You cannot arbitrarily grant some behaviors repugnant to/subject to local regulations special federal protection while shutting the door on others. Who decides which minority voice is "more better" than others? Surely not the majority anymore, right?
Goodbye democracy. And this is the damage being done to society right now by "gay marriage"...and the attrition happening to democratic rule by SCOTUS refusing to honor its words in Windsor and grant stays to protect "states' choice" in the interim while this question of "just some behaviors getting special protection" appeals its way to a final hearing.
To equate sexual behavior with minority races is a monumental insult to minorities. It cheapens their very existence.
No one is equating sexual behavior with minority races. For instance- if you have an affair with your neighbors wife, that is not the same as gays being fired from the State Department for being attracted to men, or being arrested in a bar because the bar is known for serving homosexuals.

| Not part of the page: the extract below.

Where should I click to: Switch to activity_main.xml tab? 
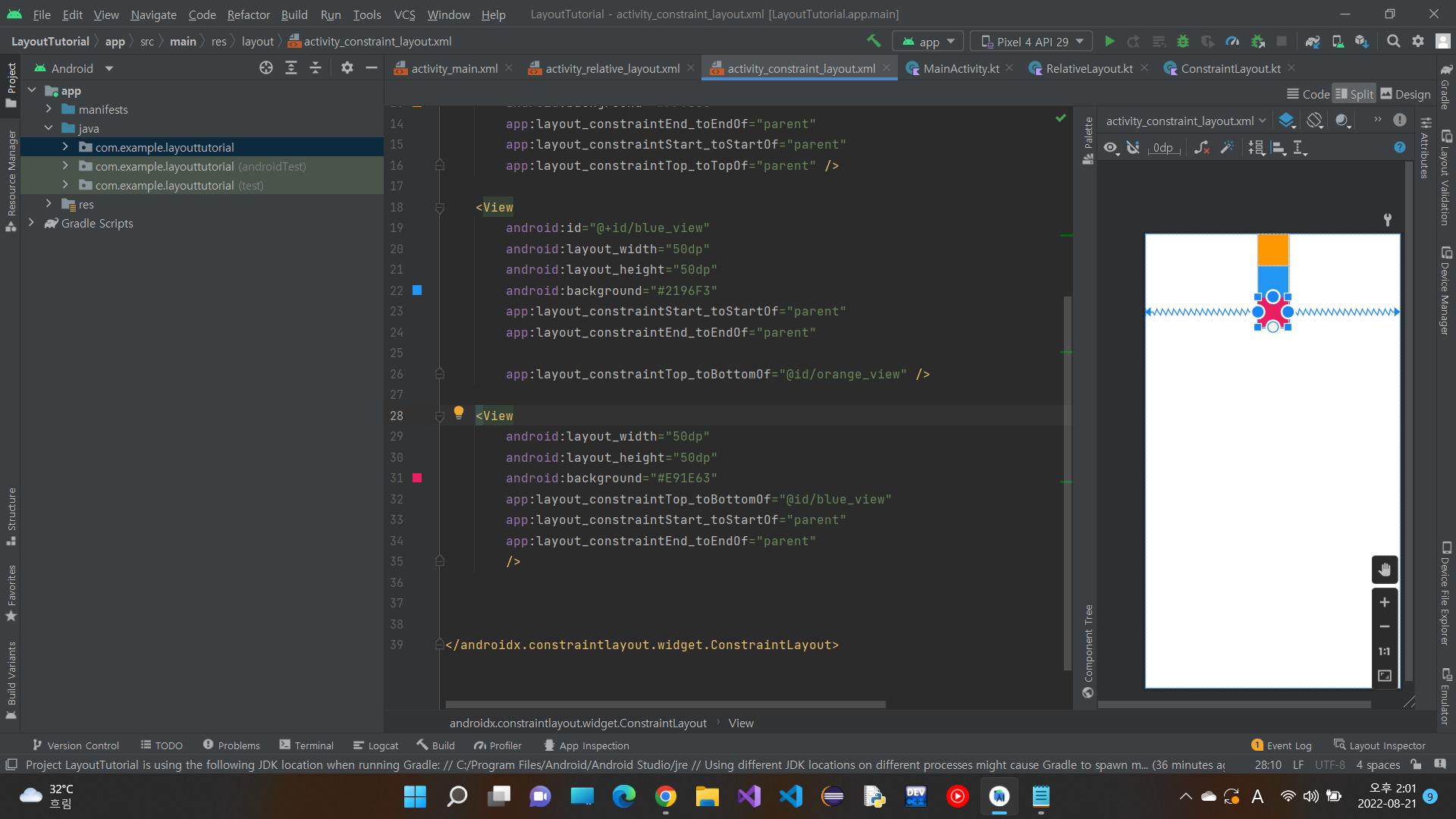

When I discuss minorities, I speak of minorities that have faced historic discrimination and/or persecution- Jews faced discrimination- legal and otherwise, as did Catholics. Chinese were denied citizenship and the right to own property. African Americans were systemically discriminated against by Jim Crow laws and a host of similar laws. American Indians weren't even considered fully American citizens until the 1920's or 1930's, and had their children removed from them and taken to Indian schools where they were forbidden to speak their native language.
And homosexuals were discriminated against in a variety of ways- NY City and others systematically targeted homosexuals for arrest and shaming. Gays would be arrested, and rather than prosecuting, their pictures were put in the newspapers and employers called in order to get them fired. The State department fired anyone suspected of being gay. And of course being known as gay would mean discharge from the armed forces.
All examples of discrimination by the majority against a 'despised' minority. Was the treatment as 'bad' for each minority? Hardly.
But in all cases the treatment was discrimination based upon the majority believing that the minority was 'less than' the majority- and not deserving of the same rights as the majority.